**WHAT THE TASK ASKS:** Word for word, return the entries listed below.

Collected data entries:
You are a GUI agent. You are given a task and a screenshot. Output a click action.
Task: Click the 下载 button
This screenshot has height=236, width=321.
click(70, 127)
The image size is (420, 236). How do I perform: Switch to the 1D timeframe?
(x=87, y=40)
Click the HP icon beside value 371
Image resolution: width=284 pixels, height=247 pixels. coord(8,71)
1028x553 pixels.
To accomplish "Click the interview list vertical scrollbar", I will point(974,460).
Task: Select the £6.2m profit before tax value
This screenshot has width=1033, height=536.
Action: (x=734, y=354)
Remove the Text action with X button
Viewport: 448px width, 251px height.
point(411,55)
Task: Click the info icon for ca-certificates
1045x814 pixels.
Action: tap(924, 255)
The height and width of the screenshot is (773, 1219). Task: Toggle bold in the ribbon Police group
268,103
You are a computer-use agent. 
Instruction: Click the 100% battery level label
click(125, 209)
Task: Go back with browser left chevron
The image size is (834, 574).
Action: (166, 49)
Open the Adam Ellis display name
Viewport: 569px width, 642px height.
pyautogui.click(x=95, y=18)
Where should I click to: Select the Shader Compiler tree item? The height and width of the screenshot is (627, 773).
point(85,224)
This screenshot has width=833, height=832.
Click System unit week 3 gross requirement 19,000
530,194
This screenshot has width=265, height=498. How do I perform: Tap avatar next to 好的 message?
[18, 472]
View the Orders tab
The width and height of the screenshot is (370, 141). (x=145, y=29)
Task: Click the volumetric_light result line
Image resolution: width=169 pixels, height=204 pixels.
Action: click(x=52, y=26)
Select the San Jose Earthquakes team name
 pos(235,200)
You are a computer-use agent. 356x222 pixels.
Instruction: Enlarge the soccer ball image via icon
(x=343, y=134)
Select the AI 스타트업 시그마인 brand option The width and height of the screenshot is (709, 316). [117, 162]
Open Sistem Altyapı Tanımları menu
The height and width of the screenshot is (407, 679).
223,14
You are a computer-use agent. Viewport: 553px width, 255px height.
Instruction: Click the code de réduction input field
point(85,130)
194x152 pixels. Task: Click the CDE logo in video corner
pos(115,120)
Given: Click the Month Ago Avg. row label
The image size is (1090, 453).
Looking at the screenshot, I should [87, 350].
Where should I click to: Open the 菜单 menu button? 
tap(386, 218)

**RESPONSE FOR THIS EXERCISE:**
You are a GUI agent. You are given a task and a screenshot. Output a click action.
Task: Click the 下载 button
This screenshot has height=236, width=321.
click(70, 127)
The image size is (420, 236). How do I perform: Switch to the 1D timeframe?
(x=87, y=40)
Click the HP icon beside value 371
Image resolution: width=284 pixels, height=247 pixels. coord(8,71)
1028x553 pixels.
To accomplish "Click the interview list vertical scrollbar", I will point(974,460).
Task: Select the £6.2m profit before tax value
This screenshot has width=1033, height=536.
Action: (x=734, y=354)
Remove the Text action with X button
Viewport: 448px width, 251px height.
point(411,55)
Task: Click the info icon for ca-certificates
1045x814 pixels.
Action: tap(924, 255)
The height and width of the screenshot is (773, 1219). Task: Toggle bold in the ribbon Police group
268,103
You are a computer-use agent. 
Instruction: Click the 100% battery level label
click(125, 209)
Task: Go back with browser left chevron
The image size is (834, 574).
Action: (166, 49)
Open the Adam Ellis display name
Viewport: 569px width, 642px height.
pyautogui.click(x=95, y=18)
Where should I click to: Select the Shader Compiler tree item? The height and width of the screenshot is (627, 773).
point(85,224)
This screenshot has width=833, height=832.
Click System unit week 3 gross requirement 19,000
530,194
This screenshot has width=265, height=498. How do I perform: Tap avatar next to 好的 message?
[18, 472]
View the Orders tab
The width and height of the screenshot is (370, 141). (x=145, y=29)
Task: Click the volumetric_light result line
Image resolution: width=169 pixels, height=204 pixels.
Action: click(x=52, y=26)
Select the San Jose Earthquakes team name
 pos(235,200)
You are a computer-use agent. 356x222 pixels.
Instruction: Enlarge the soccer ball image via icon
(x=343, y=134)
Select the AI 스타트업 시그마인 brand option The width and height of the screenshot is (709, 316). [117, 162]
Open Sistem Altyapı Tanımları menu
The height and width of the screenshot is (407, 679).
223,14
You are a computer-use agent. Viewport: 553px width, 255px height.
Instruction: Click the code de réduction input field
point(85,130)
194x152 pixels. Task: Click the CDE logo in video corner
pos(115,120)
Given: Click the Month Ago Avg. row label
The image size is (1090, 453).
Looking at the screenshot, I should [87, 350].
Where should I click to: Open the 菜单 menu button? 
tap(386, 218)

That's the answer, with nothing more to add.